AstraZeneca announced Friday that it will advance its experimental long-acting antibody (LAAB) combination AZD7442 into two Phase III clinical trials that are due to begin "in the next weeks." The company said it also received about $486 million in US government funding for the development and large-scale manufacturing of AZD7442 under an agreement with the Biomedical Advanced Research and Development Authority (BARDA).

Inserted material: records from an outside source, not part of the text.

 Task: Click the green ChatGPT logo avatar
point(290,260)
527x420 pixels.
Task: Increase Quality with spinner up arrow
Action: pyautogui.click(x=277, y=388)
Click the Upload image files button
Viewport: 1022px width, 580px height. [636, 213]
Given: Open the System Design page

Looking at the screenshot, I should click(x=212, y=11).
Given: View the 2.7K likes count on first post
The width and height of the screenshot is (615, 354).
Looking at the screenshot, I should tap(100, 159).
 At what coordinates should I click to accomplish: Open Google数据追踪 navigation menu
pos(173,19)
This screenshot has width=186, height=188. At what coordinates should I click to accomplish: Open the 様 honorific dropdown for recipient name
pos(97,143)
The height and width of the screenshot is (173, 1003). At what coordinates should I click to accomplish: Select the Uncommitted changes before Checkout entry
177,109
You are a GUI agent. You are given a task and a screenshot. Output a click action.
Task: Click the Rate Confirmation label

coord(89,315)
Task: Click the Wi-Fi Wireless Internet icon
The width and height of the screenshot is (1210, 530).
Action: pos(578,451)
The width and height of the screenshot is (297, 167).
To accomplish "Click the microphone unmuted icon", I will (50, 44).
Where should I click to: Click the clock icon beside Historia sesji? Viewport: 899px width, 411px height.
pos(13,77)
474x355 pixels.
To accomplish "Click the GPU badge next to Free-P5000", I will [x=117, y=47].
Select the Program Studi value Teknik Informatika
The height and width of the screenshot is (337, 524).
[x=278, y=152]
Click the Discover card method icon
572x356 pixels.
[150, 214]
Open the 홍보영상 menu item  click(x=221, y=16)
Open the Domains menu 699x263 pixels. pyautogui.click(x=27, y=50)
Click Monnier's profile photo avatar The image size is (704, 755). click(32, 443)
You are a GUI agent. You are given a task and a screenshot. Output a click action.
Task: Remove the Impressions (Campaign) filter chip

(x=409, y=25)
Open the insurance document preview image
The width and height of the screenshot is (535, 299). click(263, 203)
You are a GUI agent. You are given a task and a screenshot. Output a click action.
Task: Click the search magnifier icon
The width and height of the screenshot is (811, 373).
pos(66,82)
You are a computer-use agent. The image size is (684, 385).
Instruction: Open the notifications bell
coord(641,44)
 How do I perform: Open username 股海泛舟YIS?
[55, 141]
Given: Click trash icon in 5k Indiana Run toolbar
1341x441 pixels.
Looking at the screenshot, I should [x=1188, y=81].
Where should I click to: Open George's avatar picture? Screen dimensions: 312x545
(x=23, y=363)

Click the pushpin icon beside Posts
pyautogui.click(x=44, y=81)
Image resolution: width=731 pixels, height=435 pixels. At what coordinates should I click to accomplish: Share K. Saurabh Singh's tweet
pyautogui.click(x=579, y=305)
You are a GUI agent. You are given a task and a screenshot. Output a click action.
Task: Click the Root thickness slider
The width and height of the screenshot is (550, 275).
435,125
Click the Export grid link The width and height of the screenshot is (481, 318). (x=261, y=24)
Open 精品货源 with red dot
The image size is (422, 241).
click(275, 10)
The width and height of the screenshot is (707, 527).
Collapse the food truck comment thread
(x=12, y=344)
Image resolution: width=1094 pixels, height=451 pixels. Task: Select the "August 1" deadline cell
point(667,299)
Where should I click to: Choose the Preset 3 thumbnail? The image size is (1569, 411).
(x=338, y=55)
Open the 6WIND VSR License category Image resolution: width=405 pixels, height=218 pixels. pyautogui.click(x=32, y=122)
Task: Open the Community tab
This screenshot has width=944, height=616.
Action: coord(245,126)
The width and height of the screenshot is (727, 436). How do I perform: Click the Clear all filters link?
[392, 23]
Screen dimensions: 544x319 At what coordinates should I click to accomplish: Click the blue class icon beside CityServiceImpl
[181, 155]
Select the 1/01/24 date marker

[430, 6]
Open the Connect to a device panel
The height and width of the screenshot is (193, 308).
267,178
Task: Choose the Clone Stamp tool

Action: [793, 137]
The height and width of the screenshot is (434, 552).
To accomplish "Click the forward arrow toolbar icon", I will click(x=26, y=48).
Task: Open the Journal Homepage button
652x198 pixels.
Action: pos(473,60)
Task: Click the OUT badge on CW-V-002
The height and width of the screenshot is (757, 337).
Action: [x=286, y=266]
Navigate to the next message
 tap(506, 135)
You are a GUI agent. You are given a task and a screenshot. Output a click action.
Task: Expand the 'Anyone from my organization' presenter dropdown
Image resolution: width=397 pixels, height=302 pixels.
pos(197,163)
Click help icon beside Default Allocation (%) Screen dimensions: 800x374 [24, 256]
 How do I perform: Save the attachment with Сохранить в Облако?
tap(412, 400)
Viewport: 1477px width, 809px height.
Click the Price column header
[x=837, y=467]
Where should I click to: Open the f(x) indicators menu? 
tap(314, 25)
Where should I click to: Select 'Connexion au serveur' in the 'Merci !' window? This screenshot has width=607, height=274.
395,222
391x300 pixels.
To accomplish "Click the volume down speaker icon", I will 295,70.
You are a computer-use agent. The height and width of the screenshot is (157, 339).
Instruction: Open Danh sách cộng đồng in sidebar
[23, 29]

According to AstraZeneca, the LAABs have been engineered with the company's half-life extension technology to prolong the durability of the therapy for six to 12 months following a single administration. It added that the cocktail of two monoclonal antibodies is also designed to reduce the risk of resistance developed by the SARS-CoV-2 virus. The company noted that a LAAB combination "could be complementary to vaccines as a prophylactic agent," such as for people for whom a vaccine may not be appropriate or as added protection for high-risk groups.
One trial will evaluate the safety and efficacy of AZD7442 to prevent infection for up to 12 months, in approximately 5000 participants, while the second will test its potential to prevent infection in a post-exposure prophylaxis setting among roughly 1100 subjects who have come in contact with COVID-19 patient. AstraZeneca said it is also planning additional studies to assess AZD7442 in about 4000 adults as a treatment of SARS-CoV-2 infections.
Meanwhile, AstraZeneca estimates that up to 100,000 doses of AZD7442 could be available for the US starting towards the end of 2020, and that the US government can acquire up to an additional 1 million doses in 2021 under a separate agreement.
CEO Pascal Soriot suggested that AZD7442 "has the potential to provide immediate and long-lasting effect" at both preventing and treating COVID-19 infections. He also said that testing of the LAAB combination in various settings – from prophylaxis, to outpatient treatment to hospitalisation – will be done "with a focus on helping the most vulnerable people."
AstraZeneca is currently a frontrunner for the development of a vaccine against COVID-19, dubbed AZD1222, which it is working on with the University of Oxford. Phase III testing of AZD1222 is currently ongoing, having resumed in some countries after a UK participant experienced an adverse event, although it remains on hold in the US.